The Internet has also facilitated an explosion of political jokes. “It’s an ideal medium for disseminating political satire thanks to the ease of distribution, interactivity, and lack of censorship,” says Dmitri Werner, the U.S.-based owner of the Anekdoty.ru (Jokes) website. With more than 1,000 jokes at his expense, Putin is the absolute leader among subjects. Former President Boris Yeltsin is the butt of only 180 jokes on the site, and Medvedev around 70.
"Putin didn’t cry,” goes one joke about a tear that slid down Putin’s cheek during an emotional election-victory rally in March. “He was only leaking Botox.”
OFFICIAL SATIRE
The lack of Internet censorship doesn’t mean the authorities have remained idle in cyberspace. Some believe they commission their own satire aimed at generating positive press, including on the site vladimir.vladimirovich.ru, which has posted satirical stories about Putin for the last decade.
The site recently lambasted the arrest of female punk rockers from the band Pussy Riot for singing Hail Mary, Get Putin Out! in Moscow's Christ the Savior cathedral. In the website’s version, Putin and the church patriarch are drinking in the cathedral when they decide to order call girls. “First they liked them and then not so much,” the site says, explaining the arrests.
Risky sounding perhaps, but vladimir.vladimirovich.ru creator Maxim Kononenko, who calls his project “a contemplative, parallel reality," is also a columnist for the pro-United Russia Party website Vzglyad.ru, where he has criticized protesters against election fraud.

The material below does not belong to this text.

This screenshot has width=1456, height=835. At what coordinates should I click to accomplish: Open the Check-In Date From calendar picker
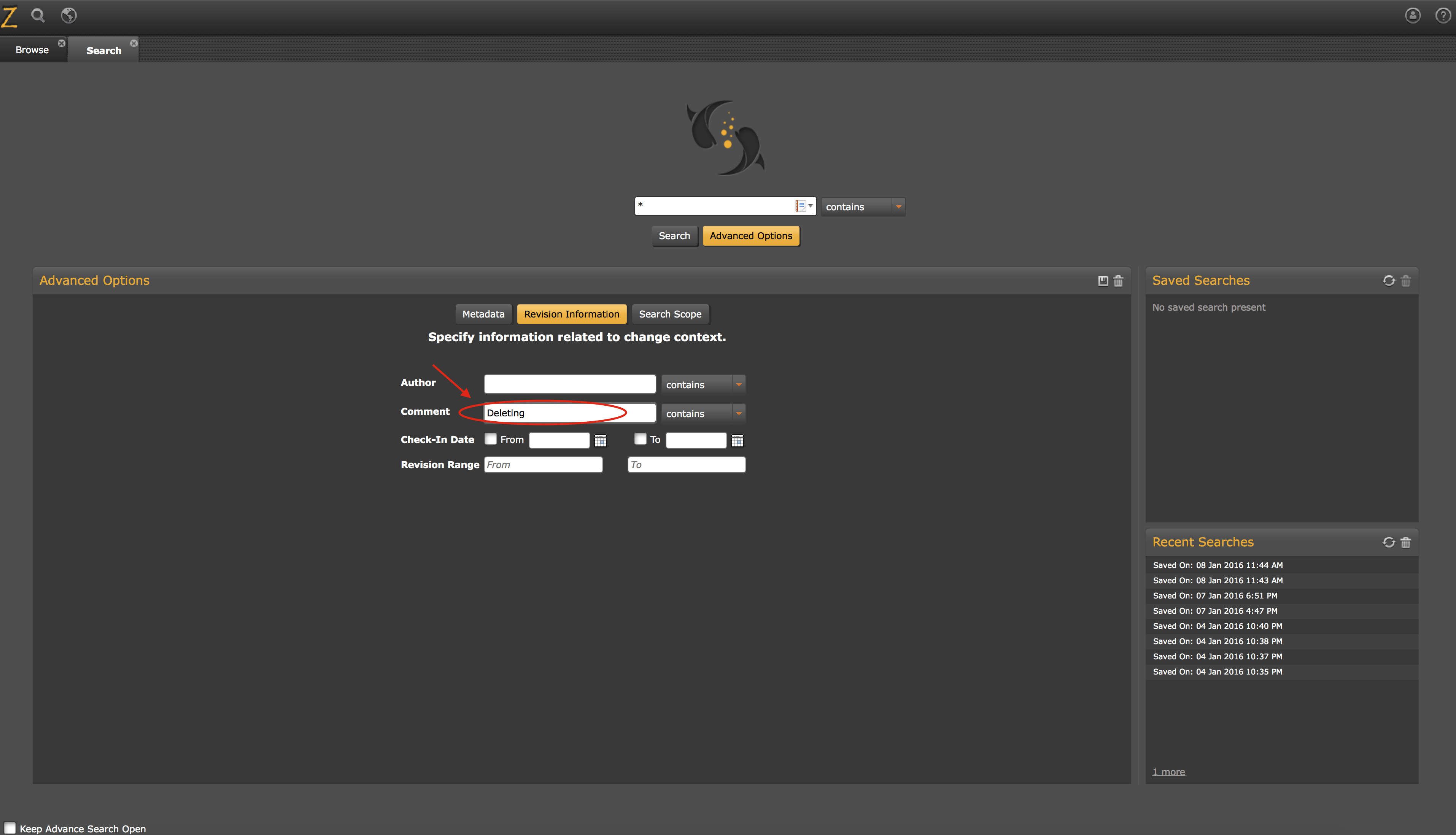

"Such material, with Putin in the lead role, isn’t satire,” says language scholar Tatiana Surikova. “Instead it plays on traditional Russian myths about good tsars and bad boyars,” the tsarist court’s top nobles.

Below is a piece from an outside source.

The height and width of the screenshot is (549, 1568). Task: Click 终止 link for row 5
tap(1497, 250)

Anekdoty.ru’s Werner says “official satire” about Putin plays off “positive” characteristics such as virility, courage, and resourcefulness. It relies, he says, on Putin’s association with two favorite stock characters in Russian jokes: Stierlitz, the spy hero from a Soviet television series about Nazi Germany, and Vovochka, a teenager who raises sex at inappropriate moments.”
CENSORSHIP REMAINS
Russian films, like television, rarely feature political satire. One of the exceptions, a 2007 movie called Election Day, follows a team of political strategists who win a provincial election before realizing they're in the wrong region. However, the producers came under pressure until one of the script's original characters, a drinking, shifty priest, was later replaced by a swindler pretending to be a priest to spare the Russian Orthodox Church from ridicule.

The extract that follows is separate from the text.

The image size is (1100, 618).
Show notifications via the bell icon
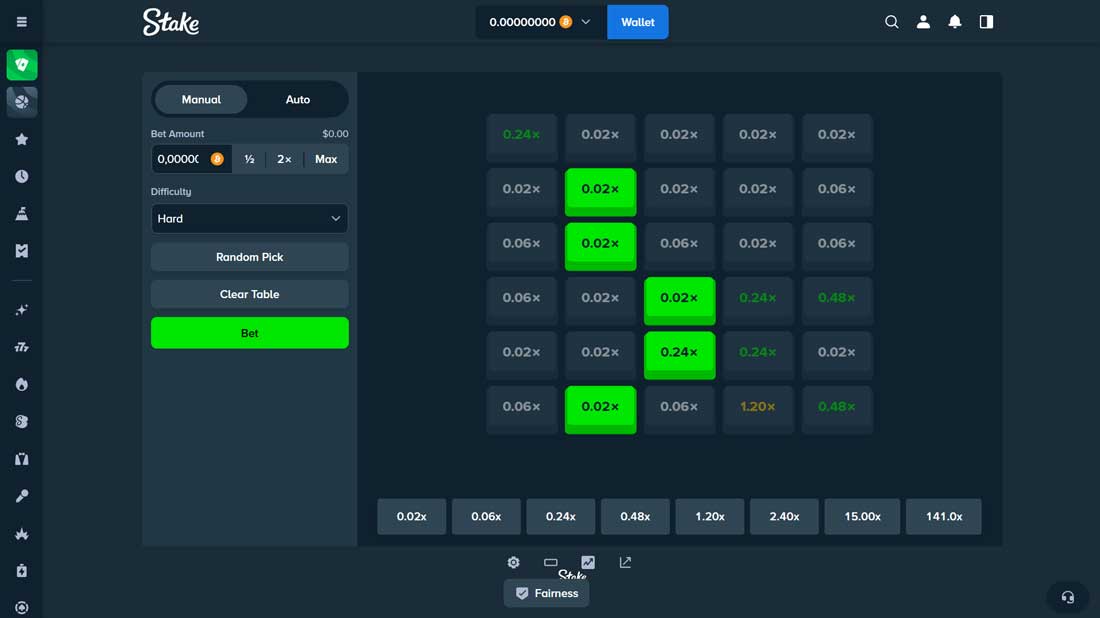coord(955,22)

The culture of censorship will surely have long-term effects. Pavlovsky believes satire will probably not return to television even if the government relinquishes its control. “The emergence of a bantering, unserious interpretation of the political world has changed the basic understanding of it," he says. "It suppresses analysis and makes satire unnecessary.”
For now, however, censorship remains firmly in place. In February, when the Teatr.doc theater premiered "BerlusPutin” – in which Putin receives part of former Italian Prime Minister Silvio Berlusconi's brain in a transplant after terrorists shoot both leaders – Moscow print shops refused to publish posters for the play. Their reason, blogged director Mikhail Ugarov, was “a ban on products of a political nature ahead of the upcoming election.”